Surveillance and reporting

  • Changed disease scenarios require a revision of strategies to detect and deal with them.
  • The Integrated Disease Surveillance Programme (IDSP) was rolled out in a few States in 2007.
  • From reporting 553 outbreaks in 2008, it last reported 1,714 in 2017.
  • It was phased out in favour of a new, a web-enabled, near-real-time electronic information system called Integrated Health Information Platform (IHIP).
  • The current design of surveillance is not adequate for the emerging disease scenario.
  • Mitigating the spread of climate change-induced diseases requires safeguarding ecosystems, curbing greenhouse gas emissions, and implementing active pathogen surveillance.
  • A unified approach, termed One Health which integrates monitoring human, animal, plant, and environmental health, recognises this interconnectedness.
  • This approach is pivotal in preventing outbreaks, especially those that originate from animals.
  • It encompasses zoonotic diseases, neglected tropical diseases, vector-borne diseases, antimicrobial resistance, and environmental contamination.
  • India must launch One Health and infectious disease control programmes by building greater synergies between the Centre and States and their varied specialised agencies.
  • Animal husbandry, forest and wildlife, municipal corporations, and public health departments need to converge and set up robust surveillance systems.
  • More importantly, they will need to build trust and confidence, share data, and devise logical lines of responsibility and work with a coordinating agency.
  • So far, the Office of the Principal Scientific Adviser to the Prime Minister has been taking this lead but with new World Bank and other large funding in place, this will need greater coordination and management.

‘Disease x’ and beyond

  • Globally, there is an obsession with the enigmatic “disease X,” but it is the familiar annual cycles of known agents such as influenza, measles, Japanese encephalitis, dengue, diarrhoea among others that will continue to test the public health system.
  • Climate change is not limited to infectious diseases.

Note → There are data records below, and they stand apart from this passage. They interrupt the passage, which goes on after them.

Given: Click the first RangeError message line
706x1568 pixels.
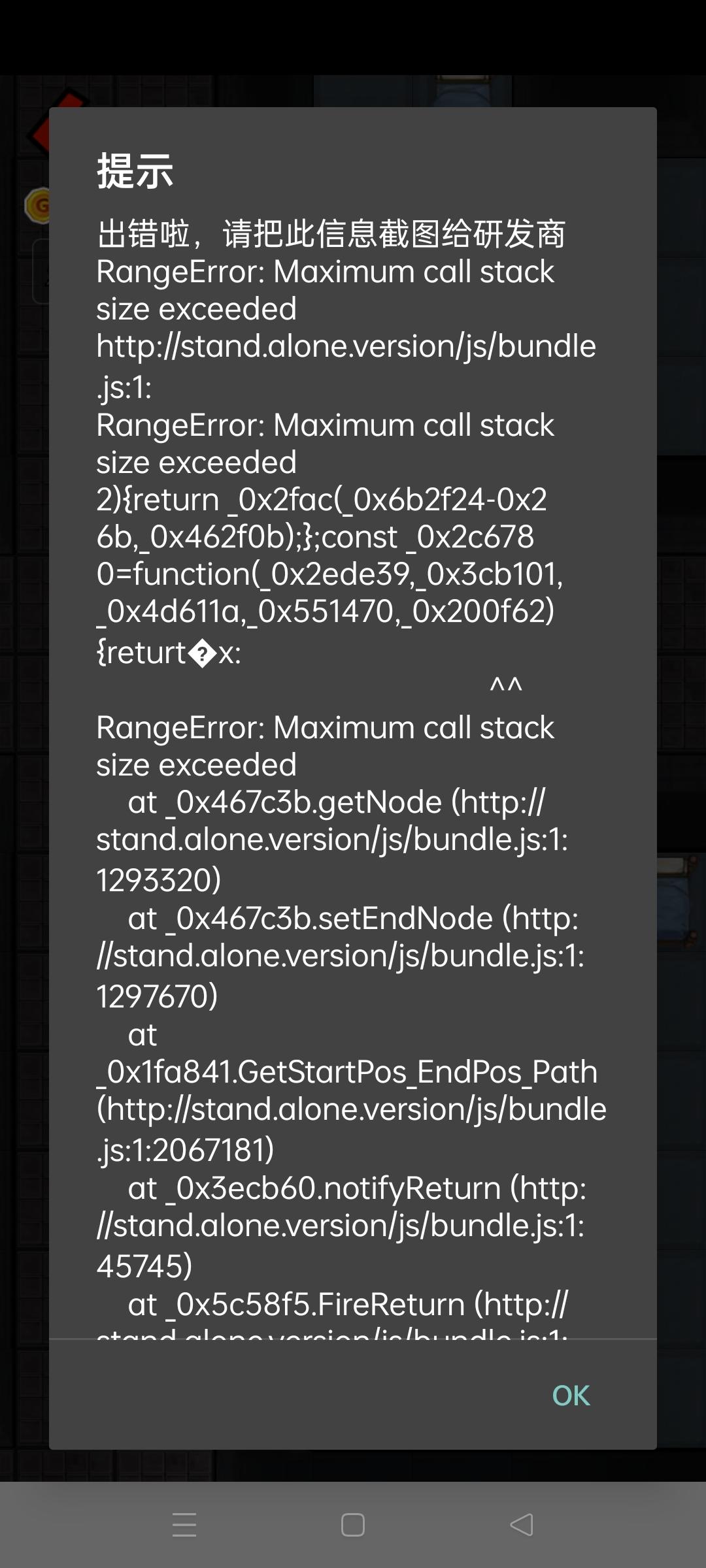Looking at the screenshot, I should click(x=325, y=272).
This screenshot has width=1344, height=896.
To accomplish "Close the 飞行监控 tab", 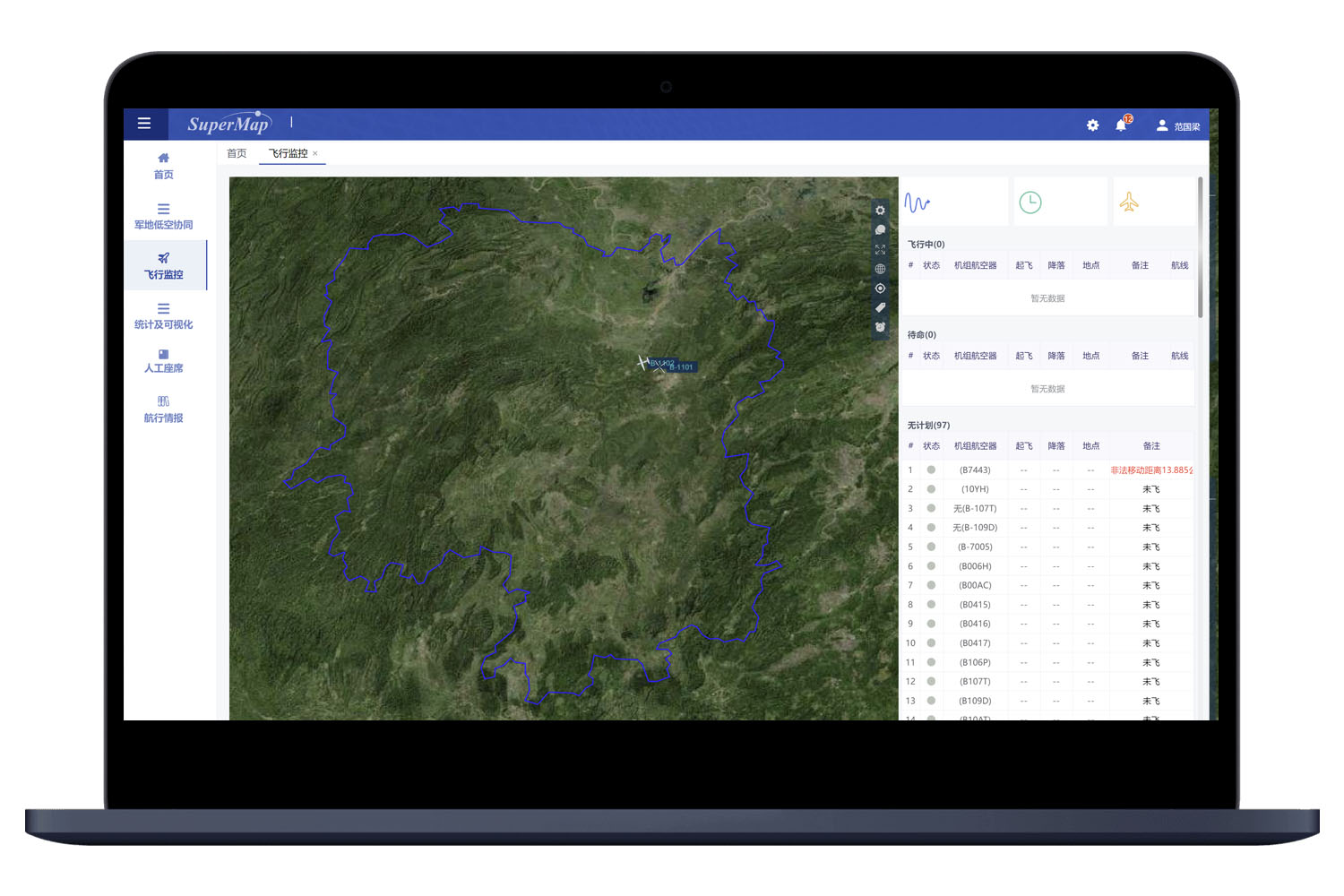I will pos(315,153).
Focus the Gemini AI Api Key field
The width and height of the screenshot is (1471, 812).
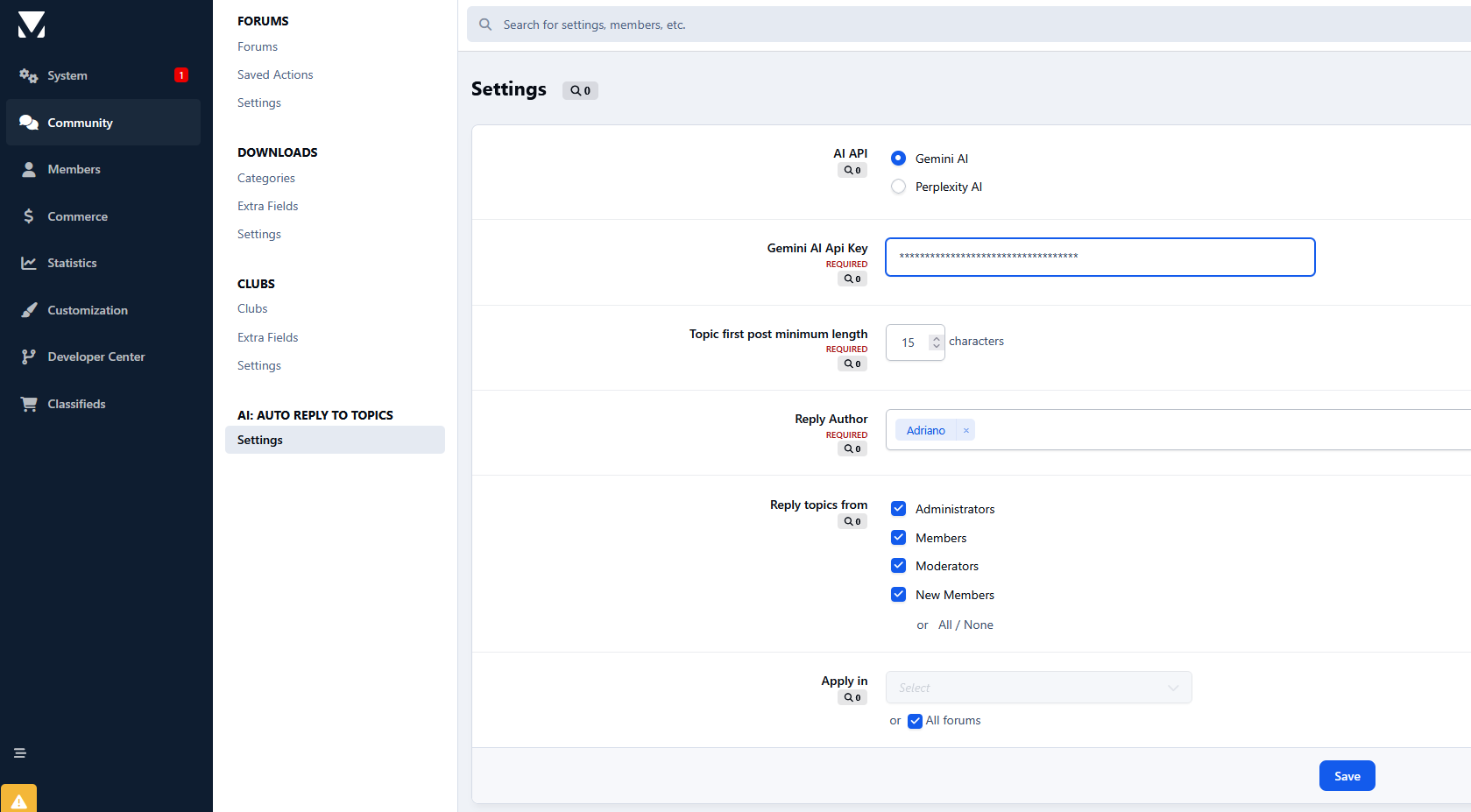[x=1100, y=257]
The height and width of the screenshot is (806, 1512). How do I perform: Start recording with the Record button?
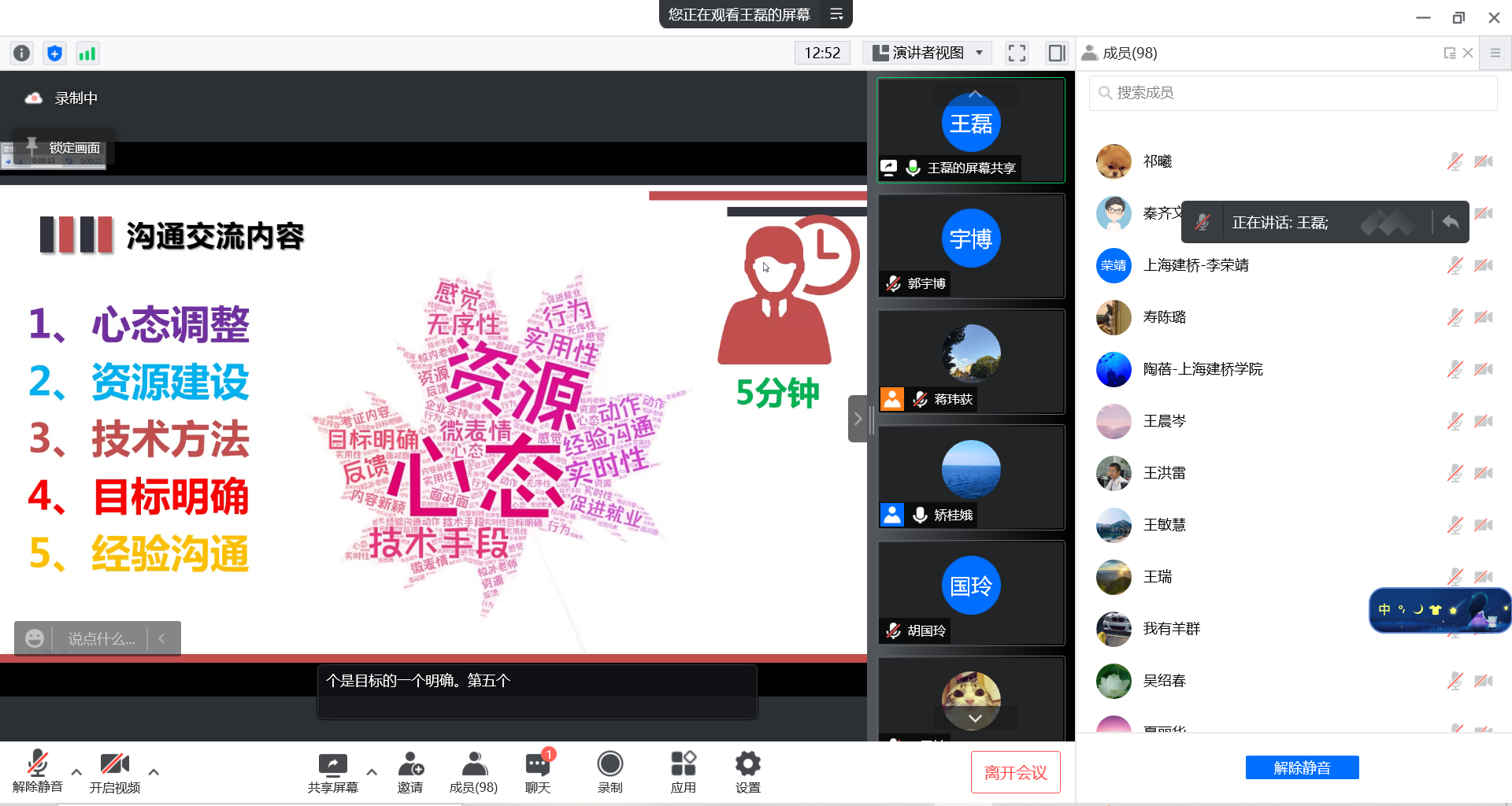pyautogui.click(x=610, y=771)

It also exacerbates injuries and deaths from extreme weather events, respiratory and cardiovascular diseases, and mental health issues.

Conclusion

  • The re-emergence of Nipah in Kerala is a wake-up call, that mere biomedical response to diseases is inadequate.
  • In the face of a changing climate and the growing threat of infectious diseases, protecting ecosystems, fostering collaboration, and embracing the One Health paradigm are our best defences.